En effet, quand on écrit, il n’y a aucune distraction, aucune séduction. Notre vérité toute nue. Notre âme en vue. On ne peut voler la vedette à nos mots. Avec nos doigts et notre coeur, on se dépose, mots noirs sur écran blanc, et on dévoile ses pensées, ses émotions, ses tripes, son coeur et son âme à la vue du monde entier.
C’est gratuit, c’est ouvert, c’est offert, c’est tout cru, que les gens nous croient ou pas. Et nous, nous sommes tout cuits car on s’expose le coeur au malentendu et aux jugements d’autrui. Nos mots se mettent à la merci de tous et toutes. À la grâce des yeux, d’autrui.

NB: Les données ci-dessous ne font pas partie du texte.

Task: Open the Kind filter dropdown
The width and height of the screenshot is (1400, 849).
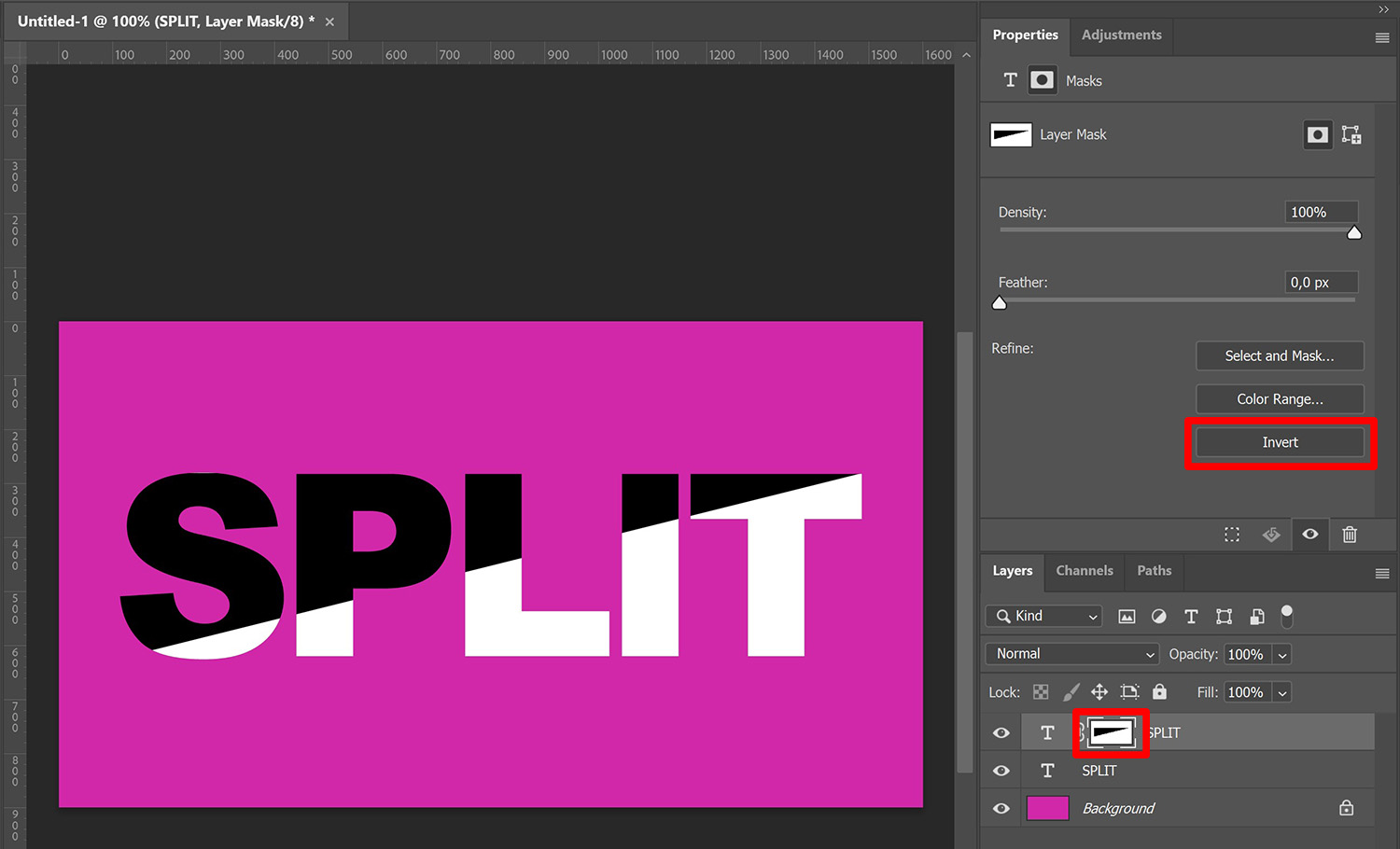Action: pyautogui.click(x=1043, y=616)
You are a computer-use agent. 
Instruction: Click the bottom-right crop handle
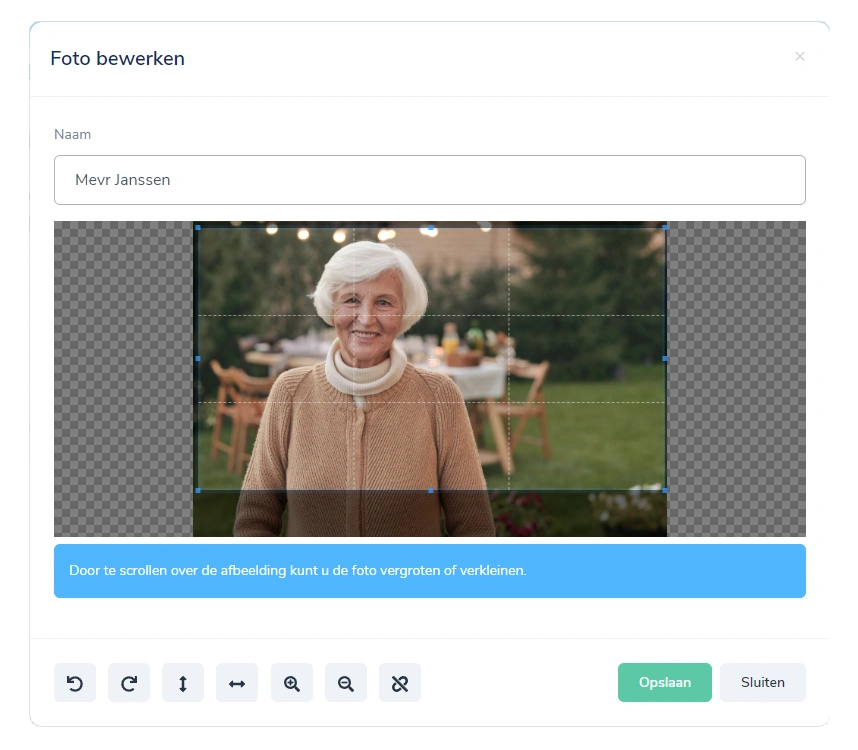pyautogui.click(x=665, y=490)
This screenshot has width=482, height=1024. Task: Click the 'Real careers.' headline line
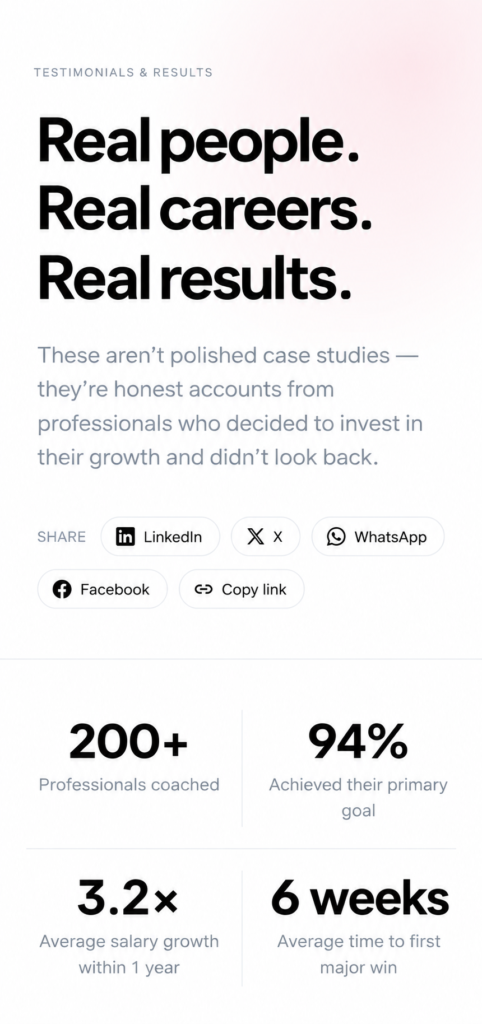pos(205,210)
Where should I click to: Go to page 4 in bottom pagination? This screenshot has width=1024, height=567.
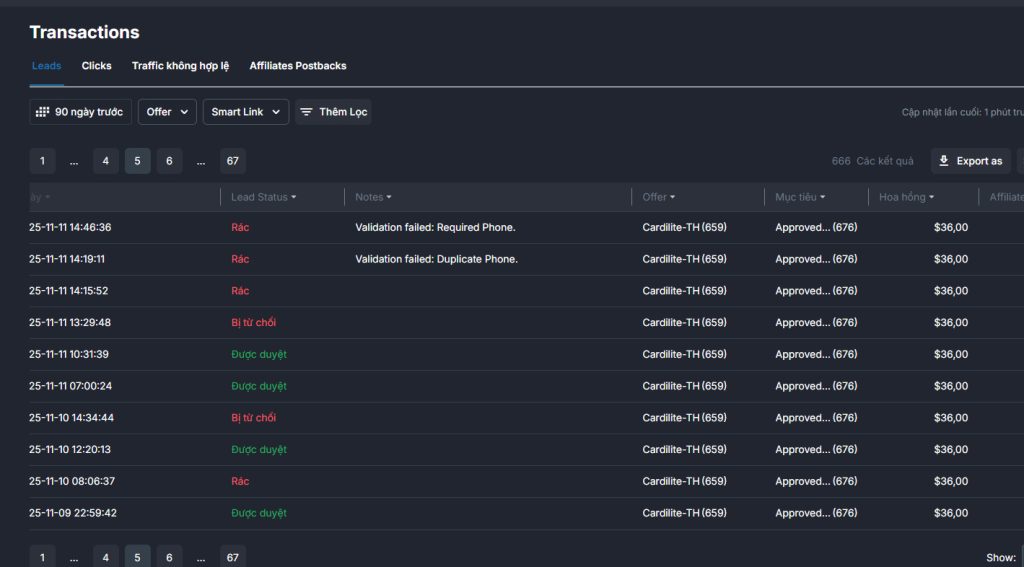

Lorsqu’on parle, on peut se cacher derrière les mots, on peut tenter de rationnaliser, de surexpliquer, de faire du bruit pour faire avaler les mots, on peut tenter de convier par le biais du corps, le sens de ses mots. On peut tenter de démontrer ce que l’on veut dire en gesticulant, en enrobant nos mots de sparages.
Quand on parle et qu’on gesticule, on tient les autres captifs, on pervertit – plus ou moins – nos paroles, on leur fait du bruit. Et souvent on étouffe le silence. Quand on écrit, on peut mettre de l’enrobage autour de nos mots pour se dégêner. Nos mots sont offerts at large, grand ouverts, grands et ouverts à tous et toutes. À l’écrit, nos mots s’offrent tout nus.
Par l’écriture qu’on pénètre le mieux les gens en effet. À condition qu’ils et elles se laissent pénétrer. Très respectueux l’écriture. On offre et le monde dispose. Ou la plupart du temps pas. Car la grande majorité des mots que l’on publie, poste et imprime ne sont pas lus. Ça requiert beaucoup d’humilité écrire. On dépose et le monde dispose. Comme dans le terme anglais disposal qui veut dire détruire ou se débarasser de. Car oui, souvent nos mots ne trouvent pas preneurs.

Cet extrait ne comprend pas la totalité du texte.